| CUPLIKAN HALAMAN |
Tradisi 'Kremo' di Matim: 'Berburu Ikan di Air Payau Sembari Membangun Keakraban'

redaksi - Selasa, 15 Maret 2022 19:38
Tradisi 'Kremo' di Matim: 'Berburu Ikan di Air Payau Sembari Membangun Keakraban'Warga Desa Ruan Selatan saat melakukan 'Kremo' di Limbu Koro, Kelurahan Kota Ndora, Kecamatan Borong. (sumber: Rian)

BORONG (Floresku.com) - 'Kremo'  adalah kegiatan ‘berburu’  berbagai jenis ikan, udang, dan kepiting yang dilakukan oleh  masyarakat Manggarai Timur,  Flores  saat air payau surut. 

Tradisi ‘Kremo’ adalah warisan leluhur dan sampai sekarang masih bertahan di tengah masyarakat. 

Istilah 'Kremo' berbeda tipis pengertiannya dengan istilah 'Dau'. Kegiatannya sama yaitu  ‘berburu’ aneka jenis ikan, udang dan kepiting. Hanya saja  ‘Kremo’  dilakukan di air payau,  sedangkan ‘Dau’  dilakukan di  air tawar yaitu di kali atau sungai.

| BAGIAN LATIHAN |
• 1. Perbarui cuplikan tentang tradisi Kremo dengan menuliskan kembali bagian dari "redaksi - Selasa, 15" sampai "air payau surut.", tetapi ganti "Ruan Selatan" dengan "Ruan Utara".
• 2. Menurut cuplikan tentang tradisi Kremo, di mana kegiatan 'Dau' dilakukan?

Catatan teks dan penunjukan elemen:
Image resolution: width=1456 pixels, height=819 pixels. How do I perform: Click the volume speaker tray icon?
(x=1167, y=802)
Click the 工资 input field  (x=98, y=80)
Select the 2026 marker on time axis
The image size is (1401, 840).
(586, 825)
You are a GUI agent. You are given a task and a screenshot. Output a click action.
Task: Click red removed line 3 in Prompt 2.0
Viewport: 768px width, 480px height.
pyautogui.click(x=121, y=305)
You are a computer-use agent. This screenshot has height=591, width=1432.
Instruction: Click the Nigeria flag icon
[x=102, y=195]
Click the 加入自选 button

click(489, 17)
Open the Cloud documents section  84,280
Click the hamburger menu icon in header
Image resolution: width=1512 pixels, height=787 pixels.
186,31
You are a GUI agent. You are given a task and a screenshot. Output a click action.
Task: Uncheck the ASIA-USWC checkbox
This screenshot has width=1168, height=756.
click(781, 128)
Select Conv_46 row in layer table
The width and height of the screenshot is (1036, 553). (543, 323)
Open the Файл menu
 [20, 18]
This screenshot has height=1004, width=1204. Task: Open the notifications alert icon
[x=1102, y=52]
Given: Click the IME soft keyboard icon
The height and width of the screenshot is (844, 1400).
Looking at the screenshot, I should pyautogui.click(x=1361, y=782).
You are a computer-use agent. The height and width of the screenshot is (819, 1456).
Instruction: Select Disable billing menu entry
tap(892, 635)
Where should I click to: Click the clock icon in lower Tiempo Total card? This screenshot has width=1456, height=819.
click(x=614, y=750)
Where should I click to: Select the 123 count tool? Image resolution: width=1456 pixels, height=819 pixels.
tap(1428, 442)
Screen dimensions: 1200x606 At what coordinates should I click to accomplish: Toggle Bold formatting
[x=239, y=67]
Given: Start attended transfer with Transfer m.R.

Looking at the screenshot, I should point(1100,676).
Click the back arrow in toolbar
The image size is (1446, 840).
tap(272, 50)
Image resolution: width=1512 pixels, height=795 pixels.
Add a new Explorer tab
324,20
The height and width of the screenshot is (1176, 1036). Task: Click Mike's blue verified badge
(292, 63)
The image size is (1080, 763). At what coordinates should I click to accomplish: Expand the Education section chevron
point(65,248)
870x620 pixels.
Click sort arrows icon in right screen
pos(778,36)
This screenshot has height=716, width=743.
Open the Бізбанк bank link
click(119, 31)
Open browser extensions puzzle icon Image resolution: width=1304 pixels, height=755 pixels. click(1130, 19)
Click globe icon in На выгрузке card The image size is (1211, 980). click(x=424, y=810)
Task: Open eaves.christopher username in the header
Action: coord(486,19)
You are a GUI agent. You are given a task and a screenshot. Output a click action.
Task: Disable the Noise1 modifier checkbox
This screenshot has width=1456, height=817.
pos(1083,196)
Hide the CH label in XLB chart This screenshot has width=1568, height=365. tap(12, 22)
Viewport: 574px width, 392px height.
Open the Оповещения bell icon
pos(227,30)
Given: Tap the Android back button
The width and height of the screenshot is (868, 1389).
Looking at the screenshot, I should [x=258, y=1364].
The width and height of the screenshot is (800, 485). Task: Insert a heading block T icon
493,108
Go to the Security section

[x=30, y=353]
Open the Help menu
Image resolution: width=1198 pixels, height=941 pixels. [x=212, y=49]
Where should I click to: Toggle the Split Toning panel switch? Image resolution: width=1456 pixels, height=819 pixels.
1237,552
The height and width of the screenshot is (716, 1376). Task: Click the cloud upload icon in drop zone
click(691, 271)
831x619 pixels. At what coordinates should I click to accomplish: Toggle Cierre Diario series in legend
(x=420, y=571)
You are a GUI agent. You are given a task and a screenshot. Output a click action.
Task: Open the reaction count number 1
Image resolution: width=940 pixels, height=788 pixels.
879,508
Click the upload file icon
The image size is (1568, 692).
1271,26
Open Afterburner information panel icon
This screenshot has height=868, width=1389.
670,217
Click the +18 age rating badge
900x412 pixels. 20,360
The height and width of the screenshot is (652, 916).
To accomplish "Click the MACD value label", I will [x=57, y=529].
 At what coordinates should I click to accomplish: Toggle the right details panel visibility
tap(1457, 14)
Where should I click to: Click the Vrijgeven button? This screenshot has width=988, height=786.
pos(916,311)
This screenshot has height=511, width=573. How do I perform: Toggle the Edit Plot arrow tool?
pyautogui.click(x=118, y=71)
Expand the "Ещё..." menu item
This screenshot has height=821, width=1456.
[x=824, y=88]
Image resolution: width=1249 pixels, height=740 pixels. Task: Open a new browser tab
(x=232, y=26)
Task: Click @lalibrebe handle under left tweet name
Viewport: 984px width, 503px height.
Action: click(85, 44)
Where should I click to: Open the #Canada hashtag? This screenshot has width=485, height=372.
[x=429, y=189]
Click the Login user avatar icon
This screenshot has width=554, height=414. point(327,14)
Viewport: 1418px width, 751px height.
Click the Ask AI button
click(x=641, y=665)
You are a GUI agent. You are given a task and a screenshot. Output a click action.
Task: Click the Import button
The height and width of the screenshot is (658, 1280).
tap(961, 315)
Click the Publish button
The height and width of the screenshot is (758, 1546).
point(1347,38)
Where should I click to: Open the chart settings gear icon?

| JAWABAN LATIHAN |
• 1.
redaksi - Selasa, 15 Maret 2022 19:38
Tradisi 'Kremo' di Matim: 'Berburu Ikan di Air Payau Sembari Membangun Keakraban'Warga Desa Ruan Utara saat melakukan 'Kremo' di Limbu Koro, Kelurahan Kota Ndora, Kecamatan Borong. (sumber: Rian)

BORONG (Floresku.com) - 'Kremo'  adalah kegiatan ‘berburu’  berbagai jenis ikan, udang, dan kepiting yang dilakukan oleh  masyarakat Manggarai Timur,  Flores  saat air payau surut.

• 2. Di air tawar, yaitu di kali atau sungai.